MOSTELLER: NAPGRA’s the ground, not the ceiling. It defines the naked minimal we’ve to do to be in compliance with the regulation, however we’ve an ethical accountability to do extra, particularly once we are genuinely partaking in session and we hear what communities want from us. We have to set their requests as our new normal.



GAZETTE: How have you ever improved your processes?

PICKERING: Prior to now yr, we’ve greater than doubled the dimensions of our NAGPRA workplace, and we now have one of many largest employees dedicated to NAGPRA within the nation. We even have new positions in different departments to supply the mandatory help for NAGPRA actions. We added these vital sources as a basis for our three-year dedication to help session and repatriation of all ancestors and their funerary belongings.

Now we have additionally invested further sources to seek the advice of with Tribal Nations and lineal descendants relating to the return of a giant assortment of hair clippings. Anthropologist George Woodbury, a Harvard lecturer, amassed hair clippings from Indigenous individuals all over the world, together with, heartbreakingly, from roughly 700 Native American kids and adults then at U.S. Indian boarding faculties. Woodbury’s assortment was donated to the Peabody in 1938. I’ve personally spoken with Tribal representatives and lineal descendants from throughout the nation, which has concerned many powerful conversations but additionally the distinction of studying concerning the kin’ tales and experiences. We’ve been working actually arduous, and the clippings are already going house to lineal descendants and communities.

GAZETTE: What does this work seem like going ahead? What are you centered on by way of the place you need to make progress and what’s going to neighborhood members see within the coming yr and years?

MOSTELLER: Each dialog I’ve had with a Tribal neighborhood throughout my first yr at Harvard, whether or not it’s relating to a campus go to or encouraging college students from their Tribal neighborhood to use, the primary query requested is, “What about all of our ancestors that you simply’ve had for many years upon a long time?” They don’t need to discuss the rest till we discuss NAGPRA and the ancestors. That is the domino that has to fall earlier than the deeper partnerships that we need to have with Tribal communities can occur. From the Tribal communities’ views, why would they need to ship their children the place their ancestors are being held or saved as assortment objects?

LIEBMANN: Additionally, the Peabody now has insurance policies that transcend NAGPRA. We are actually in a position to do repatriations not solely below the regulation, however for different objects, artifacts, supplies, and ancestors not coated by NAGPRA which might be at present stewarded by the Peabody. I feel that’s an extremely vital change.

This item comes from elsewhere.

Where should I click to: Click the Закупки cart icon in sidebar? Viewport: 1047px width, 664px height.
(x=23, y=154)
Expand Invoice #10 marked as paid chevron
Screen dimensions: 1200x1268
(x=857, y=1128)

PICKERING: Underneath these new insurance policies, we lately legally transferred a warrior-whaler kayak to the Alutiiq neighborhood. It’s the fruits of a partnership that started with a NAGPRA session again in 2002. It concerned a long-term undertaking for the conservation of the kayak, along with the neighborhood, in addition to visits, workshops, and an exhibition. In 2016 the kayak was bodily transferred to the Alutiiq Museum in Kodiak, Alaska, however it was not owned by the neighborhood. Somewhat, it was nonetheless owned by us. In 2023 we transferred authorized possession to the Alutiiq Museum, which meant the kayak has actually gone house to be cared for by the neighborhood.

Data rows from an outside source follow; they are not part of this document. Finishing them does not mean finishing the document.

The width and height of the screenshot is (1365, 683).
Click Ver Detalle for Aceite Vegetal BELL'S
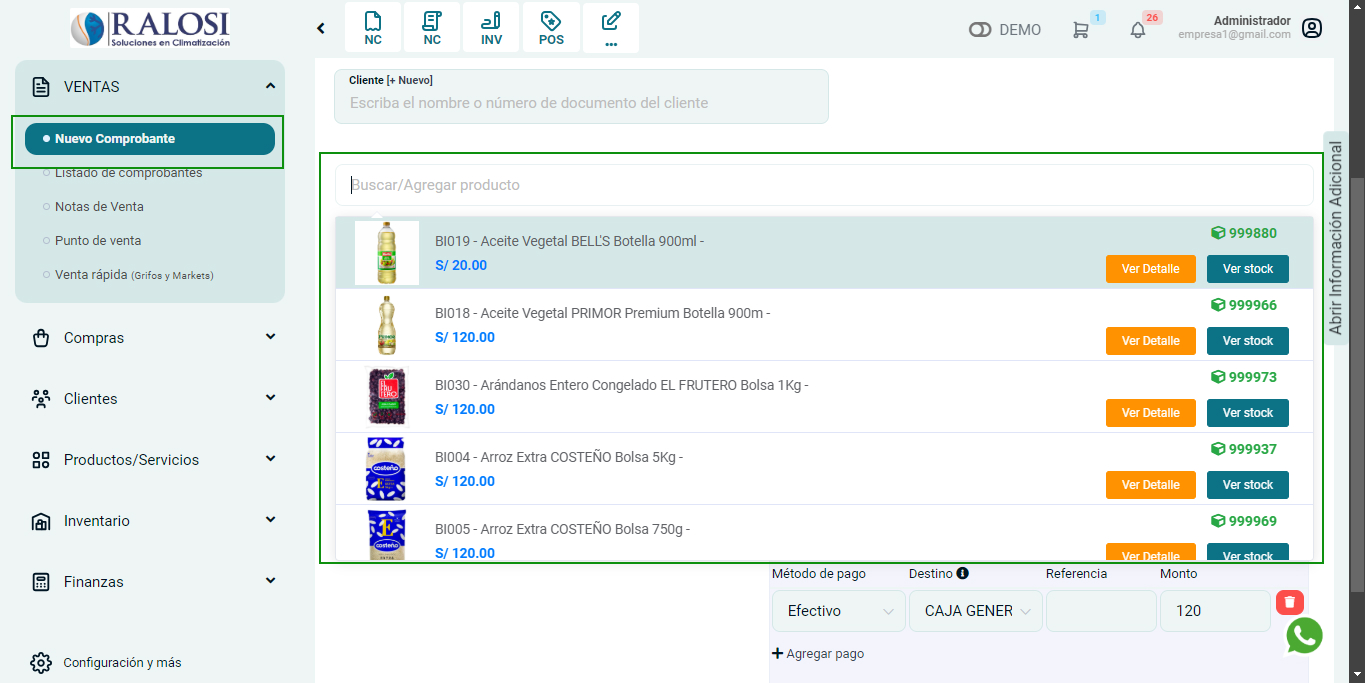coord(1150,269)
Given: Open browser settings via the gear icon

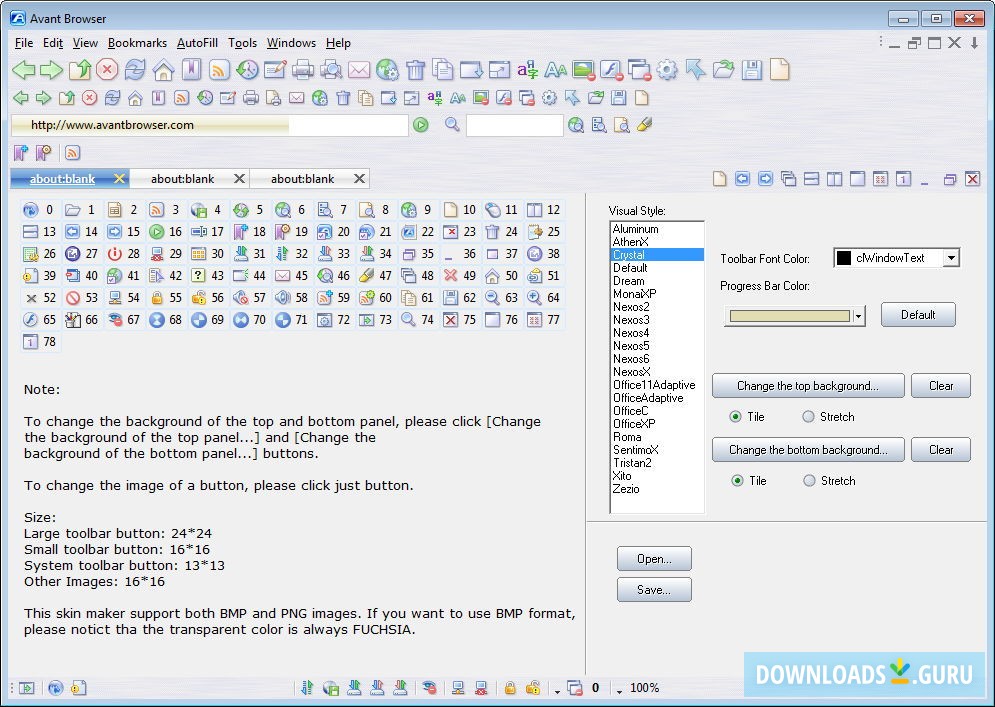Looking at the screenshot, I should pos(668,70).
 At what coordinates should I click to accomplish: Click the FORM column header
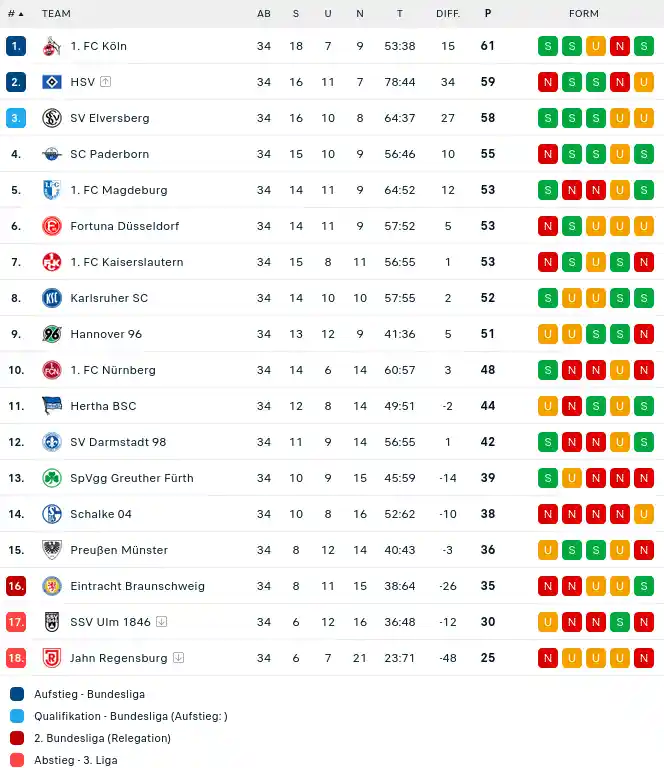pos(584,14)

MOSTELLER: Part of true session is to legally switch objects, even when the tribes aren’t able the place they’re able to bodily take possession. And meaning listening to the tribe after they say that they don’t have sufficient employees, they don’t have acceptable land for reburial, or they don’t have the sources to bodily switch presently. It’s nonetheless vitally vital for this authorized switch to occur. It’s essential to all the time come again to the tribe to ask: The place are you in your course of? How can we assist? What do you want to have the ability to transfer to this subsequent step? The connection simply doesn’t finish when authorized switch has occurred. If we’re actually working towards moral stewardship, we nonetheless bear a accountability.